The current Church was the result of reformations carried out in 1802 and again in 1880 and as always was immaculate and beautiful inside.

The streets of the village were very narrow and sometimes quite steep.

The Plaza de la Constitución, centre of the village.

The Hostal de Principe, one of the largest buildings in the village, was originally an inn but now a hotel, built in 1830 on the orders of the spanish King Fernando VII and apparently has its own connecting corridor to the spa baths.

On the outskirts of the village is the Plaza de Torros, the Bull Ring, constructed in the 19th century and partly dug into the rockface, now the setting for an annual passion play performed on Good Friday and Easter Sunday by the local people and also used for other concerts and fiestas.

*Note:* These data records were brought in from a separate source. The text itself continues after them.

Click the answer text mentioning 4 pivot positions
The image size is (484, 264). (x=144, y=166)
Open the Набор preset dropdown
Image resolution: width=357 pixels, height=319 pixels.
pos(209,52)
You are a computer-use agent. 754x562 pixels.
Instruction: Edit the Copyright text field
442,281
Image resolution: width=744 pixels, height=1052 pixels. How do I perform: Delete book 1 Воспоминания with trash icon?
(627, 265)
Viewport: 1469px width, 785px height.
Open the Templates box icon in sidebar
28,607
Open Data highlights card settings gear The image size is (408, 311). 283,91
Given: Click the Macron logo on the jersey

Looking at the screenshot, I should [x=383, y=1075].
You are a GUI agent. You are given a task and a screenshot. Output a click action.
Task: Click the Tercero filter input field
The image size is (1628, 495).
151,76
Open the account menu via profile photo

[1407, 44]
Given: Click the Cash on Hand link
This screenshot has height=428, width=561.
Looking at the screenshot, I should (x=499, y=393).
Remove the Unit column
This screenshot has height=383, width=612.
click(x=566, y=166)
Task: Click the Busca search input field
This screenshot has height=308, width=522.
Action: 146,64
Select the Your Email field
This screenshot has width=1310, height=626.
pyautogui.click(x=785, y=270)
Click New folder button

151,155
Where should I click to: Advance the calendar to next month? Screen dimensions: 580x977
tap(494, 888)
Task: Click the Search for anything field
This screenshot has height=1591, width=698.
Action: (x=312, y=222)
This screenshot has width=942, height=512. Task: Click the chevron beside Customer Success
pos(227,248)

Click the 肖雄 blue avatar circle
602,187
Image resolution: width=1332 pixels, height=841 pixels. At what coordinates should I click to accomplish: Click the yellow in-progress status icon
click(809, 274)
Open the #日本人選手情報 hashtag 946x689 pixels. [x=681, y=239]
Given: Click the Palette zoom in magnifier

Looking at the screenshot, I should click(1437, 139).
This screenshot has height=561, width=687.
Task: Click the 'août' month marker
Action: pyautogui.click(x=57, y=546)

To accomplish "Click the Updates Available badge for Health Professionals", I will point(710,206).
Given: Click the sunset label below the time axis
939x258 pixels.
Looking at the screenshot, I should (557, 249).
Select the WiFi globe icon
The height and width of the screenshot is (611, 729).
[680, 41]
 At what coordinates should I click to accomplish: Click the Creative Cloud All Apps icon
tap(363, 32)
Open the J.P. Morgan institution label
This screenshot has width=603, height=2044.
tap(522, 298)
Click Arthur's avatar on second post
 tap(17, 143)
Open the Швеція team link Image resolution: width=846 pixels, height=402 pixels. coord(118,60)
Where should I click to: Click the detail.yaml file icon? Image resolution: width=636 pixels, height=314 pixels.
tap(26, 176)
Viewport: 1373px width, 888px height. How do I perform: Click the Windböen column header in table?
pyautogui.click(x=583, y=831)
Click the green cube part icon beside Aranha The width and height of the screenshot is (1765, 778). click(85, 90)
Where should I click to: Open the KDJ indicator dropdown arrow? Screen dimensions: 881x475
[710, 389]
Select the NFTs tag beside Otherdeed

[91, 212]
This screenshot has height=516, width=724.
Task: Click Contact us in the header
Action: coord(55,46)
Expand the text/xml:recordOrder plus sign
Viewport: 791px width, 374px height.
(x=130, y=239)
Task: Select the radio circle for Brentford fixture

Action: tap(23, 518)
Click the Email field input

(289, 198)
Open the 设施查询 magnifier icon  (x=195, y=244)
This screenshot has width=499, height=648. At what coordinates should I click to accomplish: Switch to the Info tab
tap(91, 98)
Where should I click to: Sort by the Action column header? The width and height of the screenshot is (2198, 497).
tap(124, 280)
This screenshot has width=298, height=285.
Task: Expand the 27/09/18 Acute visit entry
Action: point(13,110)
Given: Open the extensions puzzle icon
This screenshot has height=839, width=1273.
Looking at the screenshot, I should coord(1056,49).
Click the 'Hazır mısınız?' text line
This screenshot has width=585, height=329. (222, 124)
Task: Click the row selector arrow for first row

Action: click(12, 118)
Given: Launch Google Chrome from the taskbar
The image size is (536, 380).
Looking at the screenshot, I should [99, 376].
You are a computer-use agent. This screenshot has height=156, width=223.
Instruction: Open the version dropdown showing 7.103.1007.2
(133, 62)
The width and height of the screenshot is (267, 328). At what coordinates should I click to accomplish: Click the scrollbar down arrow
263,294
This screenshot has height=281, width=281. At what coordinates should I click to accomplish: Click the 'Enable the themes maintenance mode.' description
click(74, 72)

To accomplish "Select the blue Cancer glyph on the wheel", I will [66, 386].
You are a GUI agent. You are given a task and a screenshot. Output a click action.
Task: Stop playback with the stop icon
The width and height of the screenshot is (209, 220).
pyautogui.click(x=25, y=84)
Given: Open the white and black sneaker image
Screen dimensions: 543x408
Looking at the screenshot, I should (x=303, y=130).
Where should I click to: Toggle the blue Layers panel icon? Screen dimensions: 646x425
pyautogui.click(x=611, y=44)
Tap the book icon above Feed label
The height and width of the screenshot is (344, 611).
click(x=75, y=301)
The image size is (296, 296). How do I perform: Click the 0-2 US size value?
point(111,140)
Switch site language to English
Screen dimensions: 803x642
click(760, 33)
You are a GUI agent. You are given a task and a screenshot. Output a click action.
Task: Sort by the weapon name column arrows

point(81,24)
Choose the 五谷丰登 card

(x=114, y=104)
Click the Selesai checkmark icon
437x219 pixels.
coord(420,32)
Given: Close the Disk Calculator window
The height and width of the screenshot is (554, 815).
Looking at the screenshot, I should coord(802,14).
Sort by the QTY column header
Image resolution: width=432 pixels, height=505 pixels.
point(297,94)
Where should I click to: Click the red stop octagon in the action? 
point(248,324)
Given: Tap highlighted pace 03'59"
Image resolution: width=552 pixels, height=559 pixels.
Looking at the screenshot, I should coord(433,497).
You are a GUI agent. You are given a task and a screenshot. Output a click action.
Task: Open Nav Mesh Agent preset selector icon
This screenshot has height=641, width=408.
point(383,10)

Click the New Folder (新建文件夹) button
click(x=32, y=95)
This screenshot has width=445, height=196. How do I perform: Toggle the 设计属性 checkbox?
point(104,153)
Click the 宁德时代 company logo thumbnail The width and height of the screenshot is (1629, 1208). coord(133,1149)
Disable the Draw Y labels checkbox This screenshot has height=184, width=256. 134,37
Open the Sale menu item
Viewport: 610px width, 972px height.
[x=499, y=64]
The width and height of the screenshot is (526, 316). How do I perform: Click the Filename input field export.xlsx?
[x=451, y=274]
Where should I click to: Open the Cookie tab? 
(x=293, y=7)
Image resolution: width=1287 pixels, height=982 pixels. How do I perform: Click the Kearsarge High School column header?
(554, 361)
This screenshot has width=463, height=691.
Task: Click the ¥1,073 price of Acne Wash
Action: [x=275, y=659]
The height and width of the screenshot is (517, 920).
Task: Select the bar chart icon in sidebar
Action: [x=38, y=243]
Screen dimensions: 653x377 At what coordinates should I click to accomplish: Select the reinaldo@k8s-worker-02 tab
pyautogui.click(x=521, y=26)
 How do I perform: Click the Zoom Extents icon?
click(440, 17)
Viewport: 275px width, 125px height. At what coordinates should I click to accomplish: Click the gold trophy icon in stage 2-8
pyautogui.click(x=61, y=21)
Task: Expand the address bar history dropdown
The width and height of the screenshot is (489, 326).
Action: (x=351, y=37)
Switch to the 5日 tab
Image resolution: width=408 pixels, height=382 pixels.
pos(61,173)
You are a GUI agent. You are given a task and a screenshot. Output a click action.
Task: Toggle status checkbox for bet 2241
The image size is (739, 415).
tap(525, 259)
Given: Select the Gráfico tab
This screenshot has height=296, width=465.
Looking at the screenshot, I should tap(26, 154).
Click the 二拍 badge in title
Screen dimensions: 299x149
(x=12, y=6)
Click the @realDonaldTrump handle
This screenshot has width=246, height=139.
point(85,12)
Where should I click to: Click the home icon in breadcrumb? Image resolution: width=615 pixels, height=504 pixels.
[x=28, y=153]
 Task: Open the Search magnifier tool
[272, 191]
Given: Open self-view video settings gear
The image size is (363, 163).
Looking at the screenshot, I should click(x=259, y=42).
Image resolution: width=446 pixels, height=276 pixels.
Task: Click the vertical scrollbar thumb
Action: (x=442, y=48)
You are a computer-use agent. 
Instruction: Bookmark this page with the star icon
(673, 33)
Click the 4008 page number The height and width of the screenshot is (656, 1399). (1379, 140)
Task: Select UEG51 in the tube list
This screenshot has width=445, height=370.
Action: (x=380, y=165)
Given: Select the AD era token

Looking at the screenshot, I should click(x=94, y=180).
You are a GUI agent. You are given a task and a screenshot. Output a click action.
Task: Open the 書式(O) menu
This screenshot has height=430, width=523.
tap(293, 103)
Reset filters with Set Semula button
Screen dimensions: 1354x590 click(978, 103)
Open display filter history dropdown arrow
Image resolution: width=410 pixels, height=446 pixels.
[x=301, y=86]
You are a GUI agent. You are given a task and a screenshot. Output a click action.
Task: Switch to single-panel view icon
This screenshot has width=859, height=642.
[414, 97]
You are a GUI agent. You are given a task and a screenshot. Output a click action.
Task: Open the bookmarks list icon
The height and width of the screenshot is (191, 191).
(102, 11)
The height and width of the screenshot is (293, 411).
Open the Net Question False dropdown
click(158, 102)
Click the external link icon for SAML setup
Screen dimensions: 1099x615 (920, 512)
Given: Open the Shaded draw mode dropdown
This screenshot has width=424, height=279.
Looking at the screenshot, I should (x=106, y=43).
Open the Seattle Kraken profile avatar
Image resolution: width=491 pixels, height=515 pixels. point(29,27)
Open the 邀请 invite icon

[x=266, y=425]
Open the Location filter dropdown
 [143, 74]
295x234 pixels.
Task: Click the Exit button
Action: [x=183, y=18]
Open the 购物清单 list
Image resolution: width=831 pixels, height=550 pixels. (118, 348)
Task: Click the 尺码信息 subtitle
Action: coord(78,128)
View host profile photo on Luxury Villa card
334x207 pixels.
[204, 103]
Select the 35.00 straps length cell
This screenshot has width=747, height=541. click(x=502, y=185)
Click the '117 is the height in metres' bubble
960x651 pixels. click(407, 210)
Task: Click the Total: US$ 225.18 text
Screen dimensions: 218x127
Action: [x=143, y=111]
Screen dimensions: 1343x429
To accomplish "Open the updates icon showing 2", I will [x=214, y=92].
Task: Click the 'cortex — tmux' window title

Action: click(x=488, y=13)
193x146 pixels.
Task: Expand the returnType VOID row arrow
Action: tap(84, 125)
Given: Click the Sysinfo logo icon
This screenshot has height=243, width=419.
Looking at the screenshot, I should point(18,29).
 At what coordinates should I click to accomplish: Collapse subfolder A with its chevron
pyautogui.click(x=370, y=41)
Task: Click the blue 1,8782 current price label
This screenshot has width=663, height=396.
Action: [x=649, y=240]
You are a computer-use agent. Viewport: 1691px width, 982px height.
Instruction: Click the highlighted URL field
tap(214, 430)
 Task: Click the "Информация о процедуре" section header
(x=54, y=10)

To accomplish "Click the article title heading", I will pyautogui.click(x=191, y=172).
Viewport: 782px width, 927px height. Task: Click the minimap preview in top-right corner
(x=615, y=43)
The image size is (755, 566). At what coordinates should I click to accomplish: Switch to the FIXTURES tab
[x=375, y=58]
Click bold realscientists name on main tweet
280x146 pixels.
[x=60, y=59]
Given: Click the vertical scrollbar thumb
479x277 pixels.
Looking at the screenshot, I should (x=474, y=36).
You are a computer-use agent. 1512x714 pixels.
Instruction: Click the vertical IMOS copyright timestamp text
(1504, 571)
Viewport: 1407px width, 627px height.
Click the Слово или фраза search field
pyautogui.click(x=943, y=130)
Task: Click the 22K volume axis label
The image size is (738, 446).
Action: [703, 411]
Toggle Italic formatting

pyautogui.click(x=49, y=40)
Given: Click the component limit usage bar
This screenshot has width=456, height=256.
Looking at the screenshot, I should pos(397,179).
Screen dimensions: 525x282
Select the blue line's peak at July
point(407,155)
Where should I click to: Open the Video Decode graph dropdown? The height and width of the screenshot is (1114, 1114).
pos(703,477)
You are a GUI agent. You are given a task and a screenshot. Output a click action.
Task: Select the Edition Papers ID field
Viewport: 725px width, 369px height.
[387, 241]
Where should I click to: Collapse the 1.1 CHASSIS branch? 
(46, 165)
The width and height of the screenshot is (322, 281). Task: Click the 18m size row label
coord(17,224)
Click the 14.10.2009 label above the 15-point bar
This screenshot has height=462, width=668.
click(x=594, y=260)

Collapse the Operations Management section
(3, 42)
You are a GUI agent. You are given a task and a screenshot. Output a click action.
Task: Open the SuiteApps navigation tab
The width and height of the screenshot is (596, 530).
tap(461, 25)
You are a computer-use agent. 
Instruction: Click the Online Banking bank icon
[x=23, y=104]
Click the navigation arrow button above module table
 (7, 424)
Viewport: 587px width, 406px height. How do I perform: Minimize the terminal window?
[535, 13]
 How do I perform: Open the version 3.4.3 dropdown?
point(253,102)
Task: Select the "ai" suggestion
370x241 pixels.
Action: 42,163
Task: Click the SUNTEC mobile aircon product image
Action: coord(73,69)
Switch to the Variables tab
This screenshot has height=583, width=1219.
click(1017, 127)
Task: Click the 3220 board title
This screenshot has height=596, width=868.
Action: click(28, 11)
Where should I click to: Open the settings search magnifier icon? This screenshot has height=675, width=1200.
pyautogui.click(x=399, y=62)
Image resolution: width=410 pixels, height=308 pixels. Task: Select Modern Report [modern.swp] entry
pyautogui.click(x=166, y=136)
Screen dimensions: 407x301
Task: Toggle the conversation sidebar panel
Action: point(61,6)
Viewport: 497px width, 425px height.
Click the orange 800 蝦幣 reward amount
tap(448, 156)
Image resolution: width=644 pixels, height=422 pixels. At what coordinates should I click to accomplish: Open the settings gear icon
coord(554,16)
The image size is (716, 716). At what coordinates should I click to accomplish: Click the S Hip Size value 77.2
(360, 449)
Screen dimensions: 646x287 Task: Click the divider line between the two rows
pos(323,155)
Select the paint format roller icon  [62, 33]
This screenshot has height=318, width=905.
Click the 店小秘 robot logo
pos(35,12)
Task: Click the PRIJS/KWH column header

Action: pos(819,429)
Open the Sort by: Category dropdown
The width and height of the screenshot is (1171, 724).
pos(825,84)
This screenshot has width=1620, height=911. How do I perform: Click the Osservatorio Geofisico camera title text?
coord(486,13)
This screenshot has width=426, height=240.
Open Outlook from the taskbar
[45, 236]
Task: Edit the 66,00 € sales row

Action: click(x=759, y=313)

We liked Carratraca. A very pretty and friendly pueblo, definately worth another visit in the warmer weather when the numerous pots and plants will be in full bloom.

Friday, 29 January 2010

A fresh and sunny morning.....

....temperatures about 6°C in the shade with a lovely blue sky, warmer outside the house than in, so no reason not to get out for a stroll and enjoy the views looking over Olvera. Here, looking to the east of town.

Always a favourite spot is the view south and west from Calle Torre del Pan at the top of town.

Taken from the front of the Iglesia Parroquial de Nuestra Senora de la Encarnación, the majestic Church at the top of town, visible for many kilometres around.

Looking down Calle Calzada to Calle Llana.

Calle Pico, where the market is held each Saturday and below looking up to the castle.

Monday, 25 January 2010

Social housing

Nothing more exciting today than a walk down to our local Mercadona supermarket. Apart, of course, from the pleasure of meeting up with our friend Russ with whom we went for a coffee and seeing several other friends along the way.
Moving on towards the shop we noticed some new signage nearby advertising housing for people under 35 years old at prices from 79,000€ (£69,316 in old money). Three bedrooms, garage, storeroom and on a reasonably flat part of town.
Now, where did I see that cosmetic surgeon !!!.

It was quite a pleasant morning for a stroll, warm and about 12°C. Here looking up to the church and castle from Avenida Julian Besteiro.

Thursday, 21 January 2010

Carnaval poster winner

Our congratulations go to our friend and local artist Alan Pearson whose poster pictured right was chosen from keen competition to be used as Olvera's Carnaval poster for 2010.
The poster shows what the Carnaval may have looked like at the beginning of the 20th century when local people gathered in a circle and threw a pottery jug in a game called Cancarro and also when a rope was strung between the houses to be used as a swing.
Hopefully soon, the schedule of events will be published by the Ayuntamiento for what is, in my opinion, the best fiesta of the year.

El Hundidero

Just a few pictures of the spectacular gorge at El Hundidero that we passed through on our way home after leaving Estación de Benaoján today.
At the bottom of the gorge, accessible by pathways leading down, is the entrance to the Cueva del Hundidero, a cavern that eventually emerges 4 kms away at the Cueva del Gato near to the pueblo of Benaoján.

Estación de Benaoján

After leaving the Cueva del Gato, we drove the short distance to the pueblo of "Estación de Benaoján", situated just below the main village of Benaoján.
We were hoping to find a cafe with outside seating to have a coffee but unfortunately we couldn't find anywhere so we carried on exploring.

The village was undergoing a lot of modernisation, principally with the rail track being improved and upgraded to accept the AVE high speed trains.

The fast flowing Rio Guaduares rushes through the centre of the village.

At the bottom of the village, the Rio Guaduares joins the Rio Guadiaro and the level to which the river flooded can be seen on the left of the picture.

For walkers, the bridge across the river here was the mid point of walks leading to Ronda (3 hrs 10 mins) and Jimera de Libar, the same distance. Not today though.
These lovely flowers were in abundance around us but not being very botanical I'm afraid I don't know their name. Would be grateful if anyone looking in could let us know.